• [Task goal]
Within the records below, find each line with the word "computer" and copy it out.

• [Records to process]
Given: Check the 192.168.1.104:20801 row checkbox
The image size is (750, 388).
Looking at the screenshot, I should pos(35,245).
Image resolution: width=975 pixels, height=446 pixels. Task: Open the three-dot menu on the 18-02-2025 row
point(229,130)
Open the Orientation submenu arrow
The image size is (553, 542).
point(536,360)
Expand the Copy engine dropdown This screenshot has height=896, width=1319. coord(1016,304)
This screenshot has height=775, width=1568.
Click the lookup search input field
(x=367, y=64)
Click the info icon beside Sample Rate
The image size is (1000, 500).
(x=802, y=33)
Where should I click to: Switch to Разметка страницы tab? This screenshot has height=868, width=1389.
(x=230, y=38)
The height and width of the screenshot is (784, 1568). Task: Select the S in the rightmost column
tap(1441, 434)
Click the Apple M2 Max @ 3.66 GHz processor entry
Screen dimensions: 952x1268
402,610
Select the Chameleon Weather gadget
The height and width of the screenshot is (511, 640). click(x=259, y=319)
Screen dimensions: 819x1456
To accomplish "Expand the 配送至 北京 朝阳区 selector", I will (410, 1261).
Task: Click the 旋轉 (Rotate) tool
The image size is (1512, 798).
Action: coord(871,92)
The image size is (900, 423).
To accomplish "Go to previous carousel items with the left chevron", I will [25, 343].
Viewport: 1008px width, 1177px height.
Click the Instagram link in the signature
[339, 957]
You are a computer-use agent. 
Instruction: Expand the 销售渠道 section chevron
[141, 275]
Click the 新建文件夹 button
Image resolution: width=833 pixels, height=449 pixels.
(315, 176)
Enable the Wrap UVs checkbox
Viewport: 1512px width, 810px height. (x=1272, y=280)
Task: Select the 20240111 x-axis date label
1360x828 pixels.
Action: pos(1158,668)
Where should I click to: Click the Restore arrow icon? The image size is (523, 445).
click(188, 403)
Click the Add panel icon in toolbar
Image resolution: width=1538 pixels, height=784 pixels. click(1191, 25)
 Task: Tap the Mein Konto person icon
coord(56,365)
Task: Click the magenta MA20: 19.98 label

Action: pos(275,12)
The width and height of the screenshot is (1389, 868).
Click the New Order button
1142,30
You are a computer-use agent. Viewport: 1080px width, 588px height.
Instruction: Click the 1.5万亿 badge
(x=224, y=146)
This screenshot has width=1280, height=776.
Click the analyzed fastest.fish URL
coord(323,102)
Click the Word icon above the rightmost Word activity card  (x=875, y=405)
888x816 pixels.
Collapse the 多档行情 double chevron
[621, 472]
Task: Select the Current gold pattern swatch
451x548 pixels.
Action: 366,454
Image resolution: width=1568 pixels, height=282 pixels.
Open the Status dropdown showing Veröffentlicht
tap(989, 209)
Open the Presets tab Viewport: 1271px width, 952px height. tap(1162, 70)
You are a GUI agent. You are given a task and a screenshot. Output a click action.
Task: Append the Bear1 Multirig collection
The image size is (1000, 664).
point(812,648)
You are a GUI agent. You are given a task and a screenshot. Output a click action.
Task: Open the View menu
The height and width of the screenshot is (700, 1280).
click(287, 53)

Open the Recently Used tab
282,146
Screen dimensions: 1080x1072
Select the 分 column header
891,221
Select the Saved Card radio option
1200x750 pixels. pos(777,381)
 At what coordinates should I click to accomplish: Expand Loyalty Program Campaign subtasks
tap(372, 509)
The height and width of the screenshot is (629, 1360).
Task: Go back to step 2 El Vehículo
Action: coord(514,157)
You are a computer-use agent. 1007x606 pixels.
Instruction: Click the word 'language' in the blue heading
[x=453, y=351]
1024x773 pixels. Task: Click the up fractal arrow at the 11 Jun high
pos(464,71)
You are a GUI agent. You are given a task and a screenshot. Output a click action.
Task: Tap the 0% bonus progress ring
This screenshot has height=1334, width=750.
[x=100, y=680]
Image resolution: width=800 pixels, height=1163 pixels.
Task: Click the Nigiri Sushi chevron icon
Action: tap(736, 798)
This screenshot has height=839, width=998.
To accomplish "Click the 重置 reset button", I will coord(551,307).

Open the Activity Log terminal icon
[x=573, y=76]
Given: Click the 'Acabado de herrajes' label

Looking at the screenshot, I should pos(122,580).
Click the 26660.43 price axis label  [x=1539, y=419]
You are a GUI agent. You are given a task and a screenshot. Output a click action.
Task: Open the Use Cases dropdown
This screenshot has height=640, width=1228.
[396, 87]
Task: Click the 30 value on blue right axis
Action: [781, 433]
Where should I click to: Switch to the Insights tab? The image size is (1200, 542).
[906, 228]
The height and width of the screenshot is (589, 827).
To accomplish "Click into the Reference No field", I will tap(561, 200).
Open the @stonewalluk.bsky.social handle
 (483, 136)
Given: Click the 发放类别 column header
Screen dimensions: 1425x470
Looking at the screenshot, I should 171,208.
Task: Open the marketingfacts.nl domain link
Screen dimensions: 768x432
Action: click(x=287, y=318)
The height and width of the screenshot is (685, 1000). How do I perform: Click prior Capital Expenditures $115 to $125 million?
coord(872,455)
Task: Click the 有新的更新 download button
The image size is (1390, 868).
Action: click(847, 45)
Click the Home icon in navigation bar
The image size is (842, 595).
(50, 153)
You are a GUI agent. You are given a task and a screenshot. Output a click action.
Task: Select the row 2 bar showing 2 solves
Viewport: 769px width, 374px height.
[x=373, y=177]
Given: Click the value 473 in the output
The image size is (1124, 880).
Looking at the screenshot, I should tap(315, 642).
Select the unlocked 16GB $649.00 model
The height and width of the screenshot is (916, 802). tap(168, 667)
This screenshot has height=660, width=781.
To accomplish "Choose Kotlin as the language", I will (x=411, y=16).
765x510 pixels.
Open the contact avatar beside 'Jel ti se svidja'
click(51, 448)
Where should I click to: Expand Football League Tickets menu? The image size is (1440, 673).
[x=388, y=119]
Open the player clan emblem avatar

• [Result]
You are a computer-use agent. 
You are a computer-use agent. Viewport: 1080px width, 588px height.
You are a computer-use agent. 1007x606 pixels.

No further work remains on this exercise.